Defendants claim the City has now concluded that TPD must treat Wyatt Dr. and Farness Dr. as any other public street and the sidewalk running along these roadways as any other public sidewalk. (Declaration of Roberto Villaseñor, Doc. 30-2, ¶ 8). As a public street, members of the public, including Spears, may exercise their First Amendment rights on these sidewalks to the same extent permitted by law on any other public sidewalk in the city. Id. *909Spears may engage in protected speech activities without fear of interference, removal, or arrest by TPD. Id. Defendants also assert TPD will not seek the removal or arrest of individuals who are engaged in protected speech activities on the relevant roadways without a court order requiring removal or arrest, and that this stance will not change regardless of any subsequent change of position by TMC. Id.

Spears believes the December 5, 2014 letter from Defendants’ counsel does not state that Defendants concur with TMC’s assessment and indicates the City will continue to enforce trespass laws if TMC requests the City to do so. (Plaintiffs Reply in Support of Preliminary Injunction “PL Reply Prelim. Inj.”, Doc. 33, pg. 7).

Spears alleges it is not Arizona’s trespass law which is unconstitutional, but the application of the law through the City’s policy of enforcing privacy rights based merely on a determination of private property alone without considering whether the private property is a traditional public forum or whether there are public easements which would protect First Amendment speech. (PL Reply Prelim. Inj, p. 9). Spears alleges that the sidewalks in the Park have historically and consistently maintained the character of a public forum, and officers should have acknowledged the public forum and allowed Spears to protest on Wyatt Drive.- Id.
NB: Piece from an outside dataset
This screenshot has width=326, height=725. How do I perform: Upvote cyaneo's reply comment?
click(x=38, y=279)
II. Request for Injunctive and Declaratory Relief

Where a plaintiff seeks injunctive and declaratory relief and the matter becomes moot during the pendency of litigation, there is no case or controversy for the court to adjudicate and the court lacks subject matter jurisdiction -to award legal relief. Smith v. Washington Law School, 233 F.3d 1188, 1194 (9th Cir.2000). The Ninth Circuit has stated:

We have not set forth a definitive test for determining whether a voluntary cessation of this last type — one not reflected in statutory changes or even in changes in ordinances-or regulations— has rendered a case moot. But we have indicated that mootness is more likely if (1) the policy change is evidenced by language that is ‘broad in scope and unequivocal in tone,’ (White v. Lee, 227 F.3d 1214, 1243 (9th Cir.2000)); (2) the policy change fully “addresses all of the objectionable measures that [the Government] officials took against the plaintiffs in th[e] case,” id.; (3) ‘th[e] case [in question] was the catalyst for the1 agency’s adoption of the new policy,” id.; (4) the policy has been in place for a long time when we consider mootness, see id. at 1243-44, nn. 26, 27; and (5) “since the policy’s] implementation the agency’s officials have not engaged in conduct similar to that challenged by the plaintiff[ ],” id. at 1243.
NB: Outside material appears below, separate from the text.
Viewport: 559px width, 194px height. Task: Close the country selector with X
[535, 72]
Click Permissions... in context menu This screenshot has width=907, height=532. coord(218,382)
Rosebrock v. Mathis, 745 F.3d 963, 972 (9th Cir.2014). (The VA’s action did not affect a policy change, because the underlying regulation has been in force for decades and the validity was not at issue. Rather the email amounted to a clarification of VA’s existing policy and was “more aptly described as reemphasizing, or recommitting to an existing policy.”. Where cessation of conduct from which a claim arose is voluntary, mootness will exist where the record shows “(1) it can be said with assurance that ‘there is no reasonable expectation .,’ that the alleged violation will recur, and (2) interim relief or events have completely and irrevocably eradicated the effects of the alleged violation.” County of Los Angeles v. Davis, 440 U.S. 625, 631, 99 S.Ct. 1379, 59 L.Ed.2d 642 (1979).
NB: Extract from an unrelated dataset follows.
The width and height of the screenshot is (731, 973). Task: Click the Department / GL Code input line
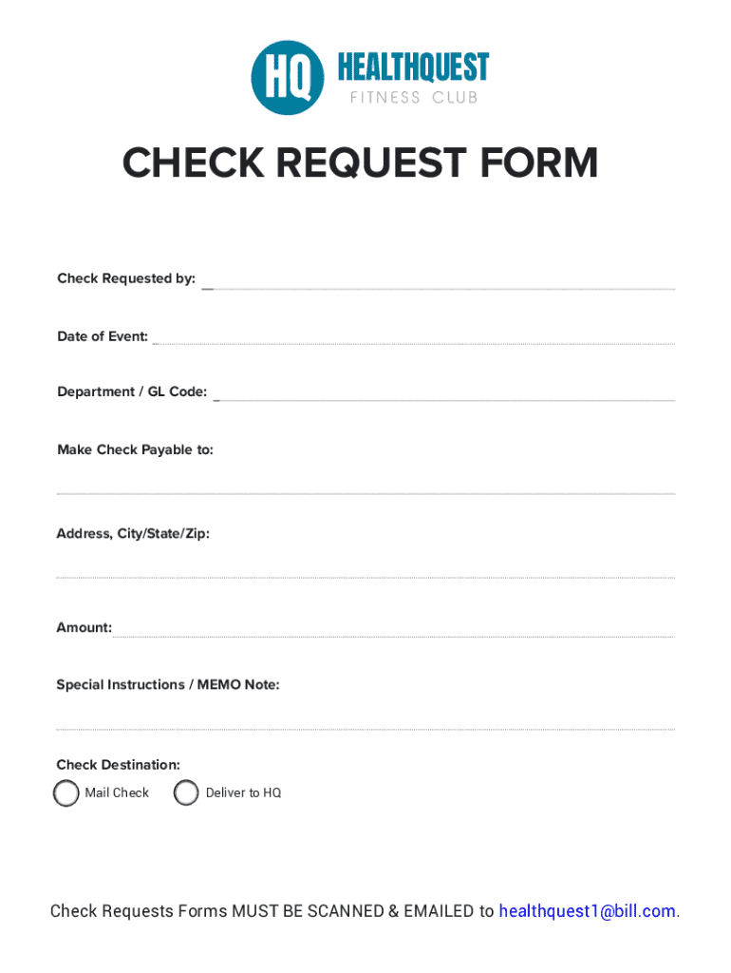pos(444,396)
As a result of the survey conducted by TMC, the City has changed its position *910and declared the streets and sidewalks of Wyatt Dr, and Farness Dr. are public. Defendants have admitted Spears is permitted to practice free speech in this area as on any other public sidewalk. Defendants have stated the change irrevocable and independent of any subsequent change in position by TMC. Spears’ request .for declaratory relief, to be permitted to practice free speech on the sidewalk along Wyatt and Farness, has occurred. This was not a change in the City’s trespass policy, but .is rather a clarification of how the current trespass policy will apply to the sidewalks and streets on Famess and Wyatt Drives. It is clear that the parties agree the Roadway Use Permit provides public access to the relevant sidewalks. Under Arizona law, there has been a common law dedication of the roadway and sidewalk easement that is irrevocable. Although the cessation of conduct by both TMC and Defendants is voluntary, the alleged violation is not likely to recur, and the Defendants’ assertion that these areas are public has irrevocably eradicated any adverse effect of an alleged violation to Spears. He may return to the area to peacefully protest without fearing arrest. The Court cannot grant Spears any meaningful relief, lacks subject matter jurisdiction, and this action is moot. The Court will dismiss Spears’ declaratory and injunctive claims.

Ill, Standard of Review

In order to prevail on a § 1983 claim against a defendant by alleging liability based on official policy, practice, or custom, a plaintiff must prove each of the following eleménts by a preponderance of the evidence: (1) defendant acted under color of law; (2) the act of a defendant deprived the plaintiff of his particular rights under the United States Constitution; and (3) defendant acted pursuant to an expressly adopted official policy or a longstanding practice or custom of the defendant. Ninth Cir. Model Civil Jury Instructions 9.4; see Hart v. Parks, 450 F.3d 1059, 1071- (9th. Cir.2006); see also Monell v. Dep’t of Social Servs. of City of New York, 436 U.S. 658, 689, 98 S.Ct. 2018, 56 L.Ed.2d 611 (1978) (Governing bodies, can be sued where the action alleged to be unconstitutional enforces an official policy or custom which causes the injury.).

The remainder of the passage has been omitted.